He was an ordinary guy, as ordinary as they come, but he had an extraordinary name. Joe was an instant standout when he wheeled into the cafeteria of the senior home where I volunteered because he was four decades younger than the average resident. While the government-run retirement facility doubled as a rehabilitation center, not many 30-year-olds called this place home — thankfully.
He had a ready-made smile when I introduced myself and asked his story, but his story stabbed my heart. Joe had been in a horrific car accident, the kind most people don’t survive, and he was shipped to this place after being released from the hospital. He was having to relearn all the basics — eating, washing, dressing, walking. Life had dealt this ordinary Joe a devastating blow.
I had just met the guy when he blurted out, “God is mad at me. He’s punishing me.” At this point, I didn’t even know his name. Before I embarked on what I hoped would be a fruitful conversation about the outrageous love and mercy of our heavenly Father, I needed that critical piece of information.
“What is your name, sir?” I asked.
“My name is Joe,” he replied. “Joe Grace”
At first, I couldn’t believe my ears.
“I’m sorry, did you say your name is Joe Grace?”
Just to be sure, I continued, “Your last name is Grace?”
Talk about a hanging curve ball over the center of the plate. God had been prepping me for this pitch weeks in advance as I had recently finished reading Phillip Yancy’s What’s So Amazing About Grace?
What followed was one of those conversations you dream of having with someone, a conversation where the Holy Spirit gives you all the right words to say at exactly the right moment, a conversation where you get to be the catalyst that God uses to change the trajectory of someone’s life.
Like all of us, Joe had lived a life he wasn’t proud of, and like many of us, he was living under a mountain of lies. The enemy had his hooks in deep, but this guy was so ripe to hear about God’s love and forgiveness that I couldn’t get the words out fast enough. He soaked them up like a lost traveler who had found an oasis in the desert but was afraid it was all a mirage. Joe could scarcely dare to hope, much less believe, that God wasn’t angry with him, that the Almighty longed to lavish love and forgiveness over his dry and weary soul.
“Joe, don’t you see? God is so intent on getting this message of His grace through to you that He put it in your name! For heaven’s sake, your name is Grace!” I exclaimed.
That was the moment when God’s pitch connected with my bat and the ball sailed out of the park. I couldn’t write a better story. Tears were streaming down both of our faces. I prayed with Joe and promised to be back with a gift on my next visit. I brought him a copy of Yancy’s modern classic on grace the very next week.

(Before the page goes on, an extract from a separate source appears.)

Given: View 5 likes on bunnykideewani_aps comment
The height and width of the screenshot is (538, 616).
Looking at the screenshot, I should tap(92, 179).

When I handed him the book, he cried, “I feel like I’ve won the lottery!”
Haven’t we all? We are all an ordinary Joe in this life touched by the grace of an extraordinary God. And God wants to write the word grace over every nasty name the enemy whispers into our souls.
Unforgivable. Unlovable. Unworthy. Unattractive. Ordinary.
That last one gets to me. I was at a women’s conference where women decades younger than me were doing things a thousand times more important. Or so the enemy would have me believe. God has whispered some crazy dreams into my soul, and that scheming serpent loves to hiss a bunch of labels my direction to quell the vision.
Old. Anonymous. Unqualified. Insignificant. Ordinary. Those are the hooks he hurls at me. And he’s right. I am all of those things. But my God isn’t.
Grace is God’s forgiveness extended to us as a gift we don’t deserve, but grace is also His unmerited favor. God graces us with His favor which accredits us for every good work that He whispers into our dreams. We don’t need the right resume; we need the right name — His name. Jesus’ name covers every disqualification we have.
Why do I keep forgetting that? Why do I keep listening to that sly serpent’s song? Why do I keep asking, “Did God really say . . . . How can that be? I am so ordinary.”
It’s true. I am as ordinary as they come. My name carries no clout to accomplish these crazy dreams. But it is irrelevant that it needs to, not when God writes His Name beside mine. It is the perfect marriage of a provincial to a royal, a pauper to a prince. This ordinary girl met the great God of grace, and He has given me a new name. He writes grace over every slur that the enemy slaps across my face.
I am who He says that I am.
So while I am a commoner, I’ve got a crown because I’m a daughter of a king. I may be an ordinary Joe, but I have an extraordinary God. And that means I am no ordinary Joe, just like Joe Grace.